Extract provided =>

════

But all that does is serve to point us inward into ourselves and if we only turn inward to find who we are, then our identity is like a mirage I the desert, deceivingly close but forever eluding. Because we never truly fulfil what it is that we define ourselves as. This is because fundamentally at our core, when we seek to define ourselves in this way, it will always be marred by sin and so will always end in despair.
This question, who am I? was one that was undoubtedly on the minds of the Christians Peter wrote to. He addressed them at the beginning of the book as those who are “elect exiles,” that is those called by God who are displaced and adrift. Like that of Abraham, Isaac, and Jacob who lived in tents as they dwelt in a land that was promised to them but did not yet possess. Or the Israelites who had been taken from their home in the Promised Land to live in Babylon, these Christians were adrift among people who were not theirs’s. They were subject to trials and ridicule because like sojourners, they did not belong.
This feeling of not belonging is uncomfortable. I’m sure we’ve all felt that. Whether it’s starting a new job, or school, or moving to a new city or country. We feel a real tangible sense that we do not belong. We are fundamentally different. In the case of worldly change, it’s because we haven’t conformed to that culture.

════

Data section =>
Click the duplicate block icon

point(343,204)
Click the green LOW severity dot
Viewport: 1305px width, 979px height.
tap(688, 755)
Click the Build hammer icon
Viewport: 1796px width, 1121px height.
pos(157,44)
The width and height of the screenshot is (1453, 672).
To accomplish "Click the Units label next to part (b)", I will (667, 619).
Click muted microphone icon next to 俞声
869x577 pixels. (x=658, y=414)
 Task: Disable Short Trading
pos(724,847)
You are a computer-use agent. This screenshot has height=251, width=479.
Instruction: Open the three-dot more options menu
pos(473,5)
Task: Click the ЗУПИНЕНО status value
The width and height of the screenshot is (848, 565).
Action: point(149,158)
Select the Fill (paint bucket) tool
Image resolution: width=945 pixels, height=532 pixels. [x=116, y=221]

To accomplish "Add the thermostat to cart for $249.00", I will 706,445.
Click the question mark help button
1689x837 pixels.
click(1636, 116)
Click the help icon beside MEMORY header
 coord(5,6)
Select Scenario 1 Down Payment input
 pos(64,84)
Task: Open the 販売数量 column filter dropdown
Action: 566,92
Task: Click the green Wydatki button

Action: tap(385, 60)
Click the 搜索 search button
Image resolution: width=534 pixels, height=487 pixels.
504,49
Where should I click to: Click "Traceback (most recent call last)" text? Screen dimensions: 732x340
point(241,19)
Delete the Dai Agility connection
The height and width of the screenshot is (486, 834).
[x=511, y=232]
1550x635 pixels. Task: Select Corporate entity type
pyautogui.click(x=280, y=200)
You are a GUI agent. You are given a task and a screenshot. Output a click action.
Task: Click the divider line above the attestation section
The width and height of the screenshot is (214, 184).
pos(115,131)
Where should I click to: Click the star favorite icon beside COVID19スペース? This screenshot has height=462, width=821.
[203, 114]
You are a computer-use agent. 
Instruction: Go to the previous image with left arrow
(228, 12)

════

Set exercise => Reproduce the passage on identity above word for word, starting at "But all that" and ending at "end in despair.".

Solved problem =>
But all that does is serve to point us inward into ourselves and if we only turn inward to find who we are, then our identity is like a mirage I the desert, deceivingly close but forever eluding. Because we never truly fulfil what it is that we define ourselves as. This is because fundamentally at our core, when we seek to define ourselves in this way, it will always be marred by sin and so will always end in despair.